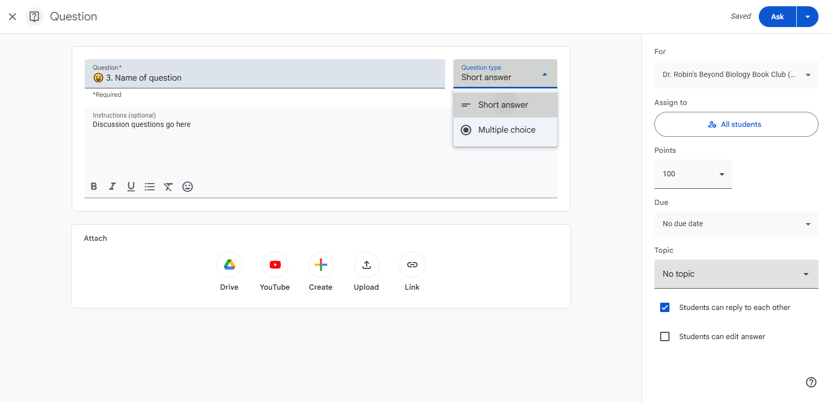Click the All students button
Viewport: 831px width, 402px height.
736,124
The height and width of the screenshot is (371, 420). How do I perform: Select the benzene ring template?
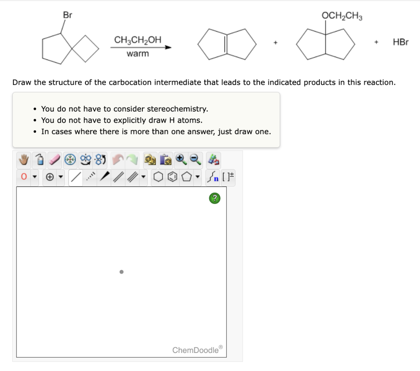click(171, 177)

◆ WHAT YOU NEED TO DO
From the line containing "The height and" down to the last line of the records above, repeat every line exactly and nothing else, dropping any pictures.

◆ TASK ANSWER
The height and width of the screenshot is (371, 420). How do I perform: Select the benzene ring template?
click(171, 177)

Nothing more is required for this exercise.